Rewrite every line of the records below with "Role Name" changed to "Role Title" and nothing else altered, and leave the pictures out of your answer.

::::::

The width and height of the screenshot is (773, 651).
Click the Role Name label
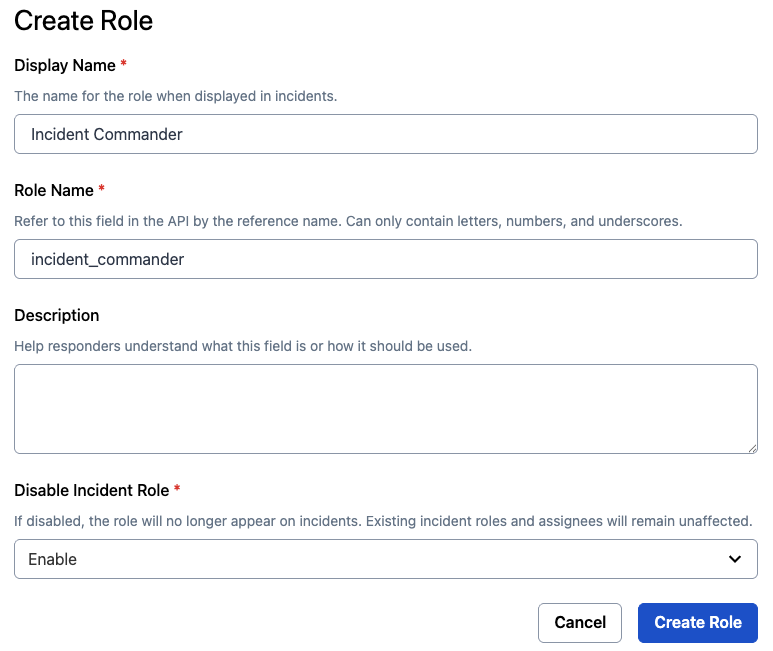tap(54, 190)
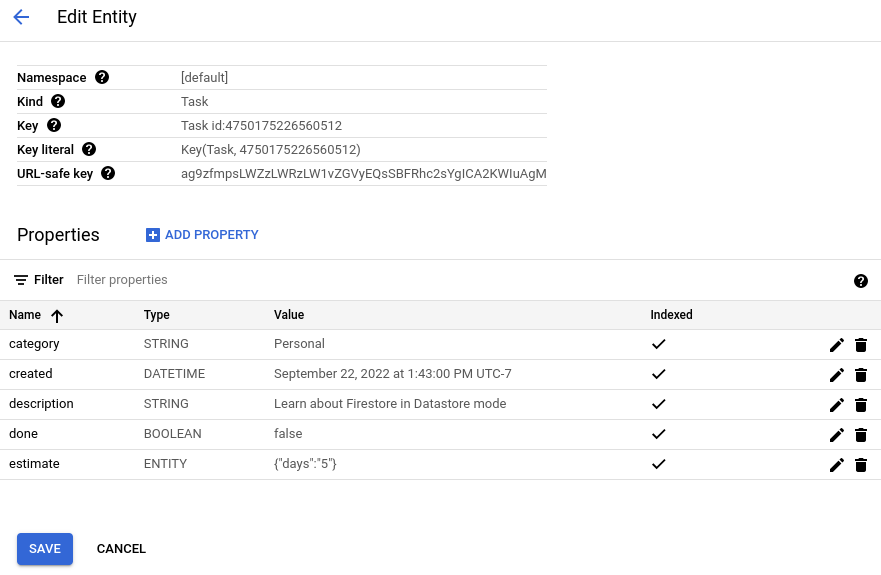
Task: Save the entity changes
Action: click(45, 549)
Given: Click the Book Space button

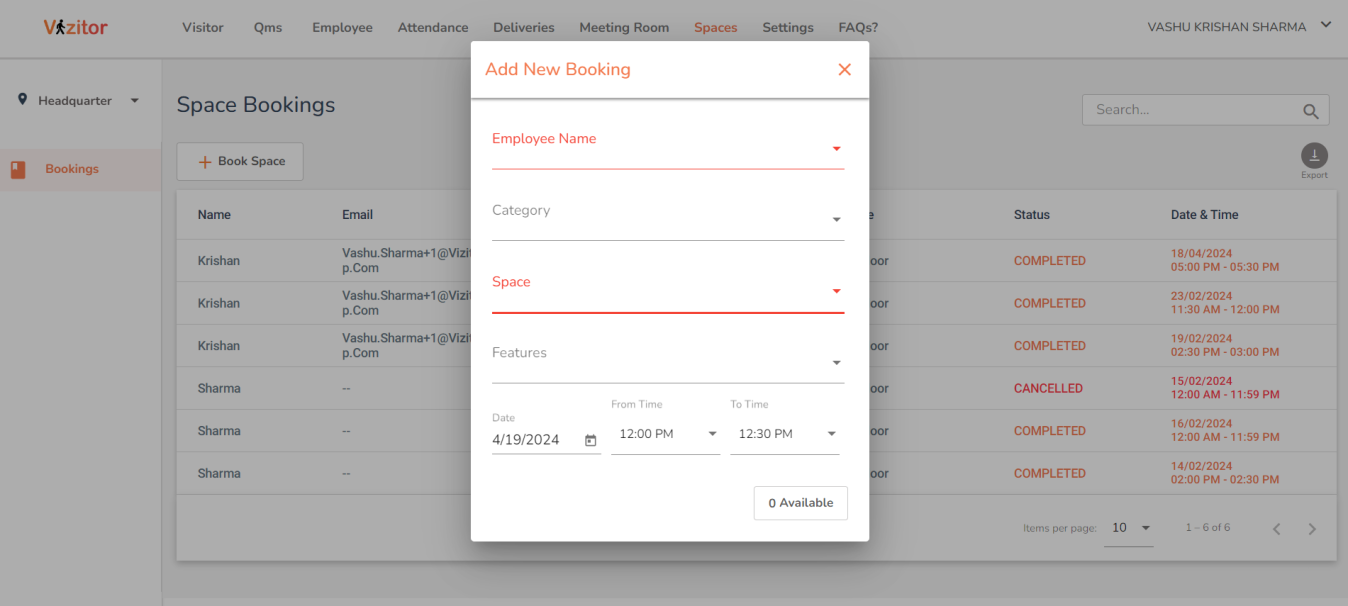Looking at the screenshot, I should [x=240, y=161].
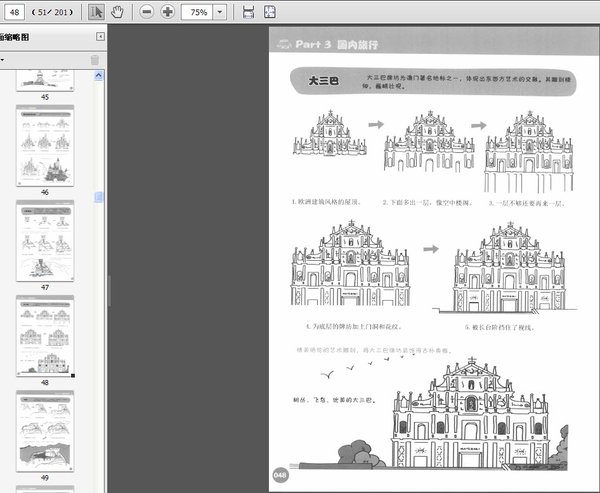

::::::

RESULT OF THE TASK ::
The width and height of the screenshot is (773, 651).
Click the Role Title label
tap(54, 190)
Task: Save the entity changes
Action: click(45, 549)
Given: Click the Book Space button

Looking at the screenshot, I should [x=240, y=161].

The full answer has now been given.